Sales

Streaming Has Saved Talk Radio

By Kathy Carr
Howie Carr Radio Network
President

 

BOSTON — Recently, I was signing up a new affiliate for “The Grace Curley Show” and one section of the agreement dealt with “territory,” meaning the area covered by the station’s terrestrial signal.

The template for this agreement was created just eight years ago, in 2014, but it now seems so archaic. With all the ways you can listen in 2022, what does it matter how strong the signal is and what exactly is “exclusive territory?” Because there is no exclusive territory now.

The Boston talk radio pioneer Jerry Williams was right. We are in the advertising business. Streaming and podcasts have given talk radio life beyond what could have been imagined years ago. The more people hear your message, the greater the opportunity for your clients.

When a buyer asks me to send him a ranker, I have a pretty good idea of his age. Shouldn’t the question be: Tell me about your top five clients and how long they have been with you?  Doesn’t that more accurately show the client your success rate?

We tell our listeners: You’ve moved out of the region for good — no problem.

You can’t listen that afternoon — no longer an issue.

You had to take a call and missed an interesting interview — hey, we’ve got you covered.

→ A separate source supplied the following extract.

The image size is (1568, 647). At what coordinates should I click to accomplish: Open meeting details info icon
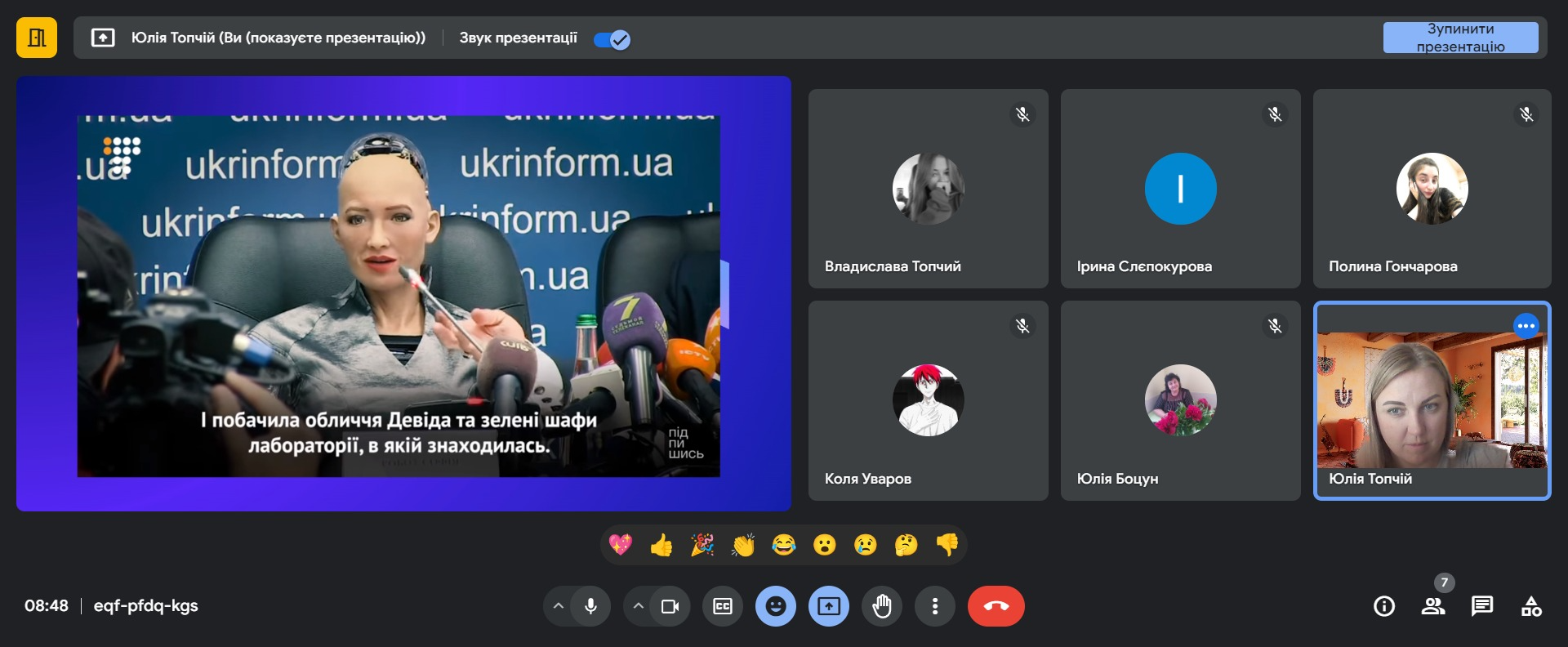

Talk is like no other format when it comes to shelf life. No one is going to download a podcast for music or a dated traffic report or last night’s play-by-play. But talk is something else – if it’s good, talk radio offers content unlike anything you can get anywhere else.

When a national company started with us as clients three years ago, they couldn’t believe all the orders they had coming in over the weekend, many from outside New England. We explained simply that it was the podcast. Having had sub-par results with radio years earlier, before podcasts, our client was stunned – in a good way.

Back in the ’90s, there was only one way to listen to talk radio – via radio. Almost always in the car or at home, maybe occasionally at work, but always on… a radio.

Today, let me count the ways: phone, smart speaker, laptop, desktop, tablet, TV, Facebook, wrist watch and, oh yeah, car radio.  Although our network is still primarily New England, we have a huge number of listeners outside the six-state region. Without all those technological advancements mentioned above, we could not have retained, grown and extended the audience.

Streaming has not only saved talk radio, it has extended its life. The more that listeners can continue to listen to the show above and beyond the radio, the more we can help our clients.

When it comes to companies taking advantage of these new technologies, iHeartMedia is way ahead of the game. We ask many of our listeners how they listen and more and more mention the iHeartRadio app.  We no longer lose the snow birds who migrate south when the weather grows colder. (In the winter, our second-biggest state for downloads is now Florida, after Massachusetts. New York is third.)

We no longer suffer an audience drop-off in Boston every November when daylight savings time ends and suddenly our show can no longer be picked up after sunset in more than a third of the metro area. The streaming cume numbers just continue to grow and the time spent listening has increased as well.

Most radio stations now have all these technologies at their fingertips. The key is getting the word out about them. The younger listeners get it, obviously, but you must educate the older demographics. As helpful as FM translators have been to keeping AM talkers from bleeding even more listeners, long-term the translators won’t be nearly as significant as transitioning the audience away from its dependency on transmitters.

Just as importantly, educate your advertisers as to the advantages these new technologies offer them. That mysterious post-midnight weekend online order from Boise – that wasn’t a fluke, that was our brand-new listening-podcasting-streaming experience delivering a whole new audience for your product or service.

Every show, every radio station, now goes around the world 24/7. Every show is in morning drive – somewhere!

And none of this will ever show up in any of your rankers.